# EXERCISE DESCRIPTION
Pick out and copy every line below that has the word "Collapse".

Pixel coordinate grounding data
====

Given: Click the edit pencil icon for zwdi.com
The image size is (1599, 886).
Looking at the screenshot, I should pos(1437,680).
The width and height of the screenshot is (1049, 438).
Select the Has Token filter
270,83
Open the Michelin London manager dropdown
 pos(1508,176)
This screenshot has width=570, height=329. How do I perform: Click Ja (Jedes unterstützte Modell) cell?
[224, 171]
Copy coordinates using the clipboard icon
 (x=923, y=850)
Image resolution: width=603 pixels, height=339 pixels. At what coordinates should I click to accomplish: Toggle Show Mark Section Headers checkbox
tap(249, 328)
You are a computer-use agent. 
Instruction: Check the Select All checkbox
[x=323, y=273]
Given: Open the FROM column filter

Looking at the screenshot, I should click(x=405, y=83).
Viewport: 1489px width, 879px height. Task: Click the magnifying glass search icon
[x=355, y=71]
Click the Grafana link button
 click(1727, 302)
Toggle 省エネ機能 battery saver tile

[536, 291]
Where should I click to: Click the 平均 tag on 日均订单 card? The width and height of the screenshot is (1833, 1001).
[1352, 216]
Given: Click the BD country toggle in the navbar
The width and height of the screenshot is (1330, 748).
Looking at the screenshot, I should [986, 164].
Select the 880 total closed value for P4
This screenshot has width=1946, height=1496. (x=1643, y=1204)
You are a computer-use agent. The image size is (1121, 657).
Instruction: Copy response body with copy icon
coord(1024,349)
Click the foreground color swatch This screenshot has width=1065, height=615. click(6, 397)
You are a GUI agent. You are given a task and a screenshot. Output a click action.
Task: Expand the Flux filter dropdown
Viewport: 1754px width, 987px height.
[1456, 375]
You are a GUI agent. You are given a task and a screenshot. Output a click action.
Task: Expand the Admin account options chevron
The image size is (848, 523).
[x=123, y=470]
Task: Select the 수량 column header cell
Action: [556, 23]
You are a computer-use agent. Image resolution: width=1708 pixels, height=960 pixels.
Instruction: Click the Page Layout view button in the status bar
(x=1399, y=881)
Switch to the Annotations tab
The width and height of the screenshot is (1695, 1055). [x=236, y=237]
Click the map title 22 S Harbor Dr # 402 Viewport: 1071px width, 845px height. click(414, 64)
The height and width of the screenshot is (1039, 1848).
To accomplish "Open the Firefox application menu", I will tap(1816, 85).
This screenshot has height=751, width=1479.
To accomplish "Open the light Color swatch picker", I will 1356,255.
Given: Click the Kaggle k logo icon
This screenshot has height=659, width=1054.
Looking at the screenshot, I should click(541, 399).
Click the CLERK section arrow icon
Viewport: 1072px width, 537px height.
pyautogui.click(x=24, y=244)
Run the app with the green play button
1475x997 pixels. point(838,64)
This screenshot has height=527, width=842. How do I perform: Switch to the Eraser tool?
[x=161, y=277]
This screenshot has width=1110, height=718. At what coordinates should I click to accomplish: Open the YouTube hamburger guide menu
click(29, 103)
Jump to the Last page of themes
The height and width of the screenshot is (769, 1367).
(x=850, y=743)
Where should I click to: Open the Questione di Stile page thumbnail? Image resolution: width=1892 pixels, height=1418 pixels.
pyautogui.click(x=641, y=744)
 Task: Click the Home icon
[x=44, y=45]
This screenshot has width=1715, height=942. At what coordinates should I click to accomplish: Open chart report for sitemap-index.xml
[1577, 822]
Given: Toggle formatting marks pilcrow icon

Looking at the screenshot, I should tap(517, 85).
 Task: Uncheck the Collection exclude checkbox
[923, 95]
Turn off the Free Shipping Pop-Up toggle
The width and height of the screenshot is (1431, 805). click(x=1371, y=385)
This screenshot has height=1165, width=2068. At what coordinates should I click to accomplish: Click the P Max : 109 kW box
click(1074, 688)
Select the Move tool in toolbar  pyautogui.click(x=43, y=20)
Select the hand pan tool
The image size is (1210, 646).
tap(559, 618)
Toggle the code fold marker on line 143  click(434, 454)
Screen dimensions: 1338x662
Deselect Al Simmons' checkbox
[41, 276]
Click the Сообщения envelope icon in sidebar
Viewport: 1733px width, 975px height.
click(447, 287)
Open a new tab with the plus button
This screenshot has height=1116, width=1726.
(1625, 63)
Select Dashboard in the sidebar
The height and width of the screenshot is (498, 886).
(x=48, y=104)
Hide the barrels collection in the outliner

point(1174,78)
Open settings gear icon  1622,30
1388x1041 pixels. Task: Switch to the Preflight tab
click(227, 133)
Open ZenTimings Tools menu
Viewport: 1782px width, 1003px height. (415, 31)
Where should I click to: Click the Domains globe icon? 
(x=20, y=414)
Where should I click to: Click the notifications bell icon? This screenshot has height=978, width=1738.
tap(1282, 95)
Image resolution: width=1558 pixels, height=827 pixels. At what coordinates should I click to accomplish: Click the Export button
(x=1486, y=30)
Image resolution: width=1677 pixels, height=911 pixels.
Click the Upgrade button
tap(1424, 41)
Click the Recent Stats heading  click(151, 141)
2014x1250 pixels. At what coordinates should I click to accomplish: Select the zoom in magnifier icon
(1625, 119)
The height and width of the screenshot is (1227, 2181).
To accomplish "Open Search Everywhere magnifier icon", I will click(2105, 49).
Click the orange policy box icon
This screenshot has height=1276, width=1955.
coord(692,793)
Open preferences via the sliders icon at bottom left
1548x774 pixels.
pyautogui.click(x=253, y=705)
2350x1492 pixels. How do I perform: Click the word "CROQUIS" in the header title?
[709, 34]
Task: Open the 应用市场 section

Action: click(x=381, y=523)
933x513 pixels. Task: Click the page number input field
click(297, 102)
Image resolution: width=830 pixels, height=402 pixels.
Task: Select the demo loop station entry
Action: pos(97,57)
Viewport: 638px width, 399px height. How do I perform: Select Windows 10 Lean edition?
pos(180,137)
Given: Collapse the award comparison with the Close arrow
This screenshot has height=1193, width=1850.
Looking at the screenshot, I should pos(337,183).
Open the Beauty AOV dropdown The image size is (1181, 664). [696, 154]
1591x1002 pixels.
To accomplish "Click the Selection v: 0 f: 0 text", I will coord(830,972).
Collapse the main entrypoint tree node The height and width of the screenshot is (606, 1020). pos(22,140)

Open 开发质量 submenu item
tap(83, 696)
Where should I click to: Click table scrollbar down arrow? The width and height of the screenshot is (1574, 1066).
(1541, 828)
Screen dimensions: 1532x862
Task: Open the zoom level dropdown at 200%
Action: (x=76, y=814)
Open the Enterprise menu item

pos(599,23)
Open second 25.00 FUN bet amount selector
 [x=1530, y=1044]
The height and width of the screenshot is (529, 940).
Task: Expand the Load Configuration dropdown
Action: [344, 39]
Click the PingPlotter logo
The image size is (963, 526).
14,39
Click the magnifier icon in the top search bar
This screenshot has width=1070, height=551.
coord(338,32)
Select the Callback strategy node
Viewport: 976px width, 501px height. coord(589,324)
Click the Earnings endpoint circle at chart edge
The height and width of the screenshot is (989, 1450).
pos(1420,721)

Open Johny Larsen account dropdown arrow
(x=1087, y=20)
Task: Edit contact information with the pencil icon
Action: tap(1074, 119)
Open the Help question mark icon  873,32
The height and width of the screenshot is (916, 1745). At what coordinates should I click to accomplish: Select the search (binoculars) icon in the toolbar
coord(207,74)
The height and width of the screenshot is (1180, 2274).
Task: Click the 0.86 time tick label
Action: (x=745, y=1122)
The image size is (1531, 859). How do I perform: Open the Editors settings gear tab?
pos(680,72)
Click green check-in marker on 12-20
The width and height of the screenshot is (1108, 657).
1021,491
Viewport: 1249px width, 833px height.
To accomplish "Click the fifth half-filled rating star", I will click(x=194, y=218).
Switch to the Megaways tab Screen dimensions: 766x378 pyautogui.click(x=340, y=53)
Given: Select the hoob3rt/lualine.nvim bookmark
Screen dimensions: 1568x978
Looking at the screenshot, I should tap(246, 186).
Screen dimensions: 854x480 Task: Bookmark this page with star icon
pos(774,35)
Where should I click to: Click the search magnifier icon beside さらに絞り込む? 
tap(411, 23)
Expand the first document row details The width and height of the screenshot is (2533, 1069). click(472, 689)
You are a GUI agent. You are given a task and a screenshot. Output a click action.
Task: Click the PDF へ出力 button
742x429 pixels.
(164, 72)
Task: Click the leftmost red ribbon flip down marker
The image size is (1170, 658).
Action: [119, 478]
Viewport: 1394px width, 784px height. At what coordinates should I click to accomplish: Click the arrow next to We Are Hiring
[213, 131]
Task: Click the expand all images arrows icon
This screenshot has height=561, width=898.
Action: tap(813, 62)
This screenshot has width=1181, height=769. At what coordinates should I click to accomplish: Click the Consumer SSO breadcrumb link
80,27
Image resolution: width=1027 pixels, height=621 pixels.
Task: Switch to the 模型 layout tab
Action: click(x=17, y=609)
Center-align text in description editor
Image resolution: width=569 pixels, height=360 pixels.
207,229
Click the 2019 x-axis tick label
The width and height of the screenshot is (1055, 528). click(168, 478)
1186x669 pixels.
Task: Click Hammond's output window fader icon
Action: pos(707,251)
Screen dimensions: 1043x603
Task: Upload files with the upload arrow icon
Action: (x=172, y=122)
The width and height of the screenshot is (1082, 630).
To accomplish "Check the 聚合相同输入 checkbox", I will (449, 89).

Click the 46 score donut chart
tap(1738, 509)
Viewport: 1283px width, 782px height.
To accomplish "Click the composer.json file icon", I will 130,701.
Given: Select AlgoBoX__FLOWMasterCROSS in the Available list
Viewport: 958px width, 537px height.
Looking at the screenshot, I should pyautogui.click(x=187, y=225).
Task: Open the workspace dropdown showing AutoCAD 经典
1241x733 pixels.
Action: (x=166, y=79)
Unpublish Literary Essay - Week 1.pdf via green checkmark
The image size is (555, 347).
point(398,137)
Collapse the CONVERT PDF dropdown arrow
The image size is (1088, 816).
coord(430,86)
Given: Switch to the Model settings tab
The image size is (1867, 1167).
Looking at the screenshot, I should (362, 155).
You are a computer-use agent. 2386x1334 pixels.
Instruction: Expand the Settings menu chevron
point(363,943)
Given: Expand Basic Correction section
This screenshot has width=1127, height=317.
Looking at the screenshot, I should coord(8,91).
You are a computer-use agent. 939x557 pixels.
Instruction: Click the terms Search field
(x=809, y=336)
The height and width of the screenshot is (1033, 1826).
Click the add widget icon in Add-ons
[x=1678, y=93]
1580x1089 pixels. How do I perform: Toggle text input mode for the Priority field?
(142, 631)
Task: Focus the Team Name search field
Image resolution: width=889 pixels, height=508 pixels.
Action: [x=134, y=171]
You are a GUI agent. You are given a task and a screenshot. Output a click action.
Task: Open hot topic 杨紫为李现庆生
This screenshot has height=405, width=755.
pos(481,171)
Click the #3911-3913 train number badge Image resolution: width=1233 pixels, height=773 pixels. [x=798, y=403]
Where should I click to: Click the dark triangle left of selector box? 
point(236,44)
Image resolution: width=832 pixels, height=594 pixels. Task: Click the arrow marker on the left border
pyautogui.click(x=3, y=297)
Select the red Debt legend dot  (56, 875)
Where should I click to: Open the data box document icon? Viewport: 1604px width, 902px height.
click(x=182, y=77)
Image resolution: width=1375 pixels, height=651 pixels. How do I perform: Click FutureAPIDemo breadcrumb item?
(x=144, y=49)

====

# SOLUTION FOR THIS EXERCISE
Given: Collapse the award comparison with the Close arrow
Collapse the main entrypoint tree node The height and width of the screenshot is (606, 1020). pos(22,140)
Collapse the CONVERT PDF dropdown arrow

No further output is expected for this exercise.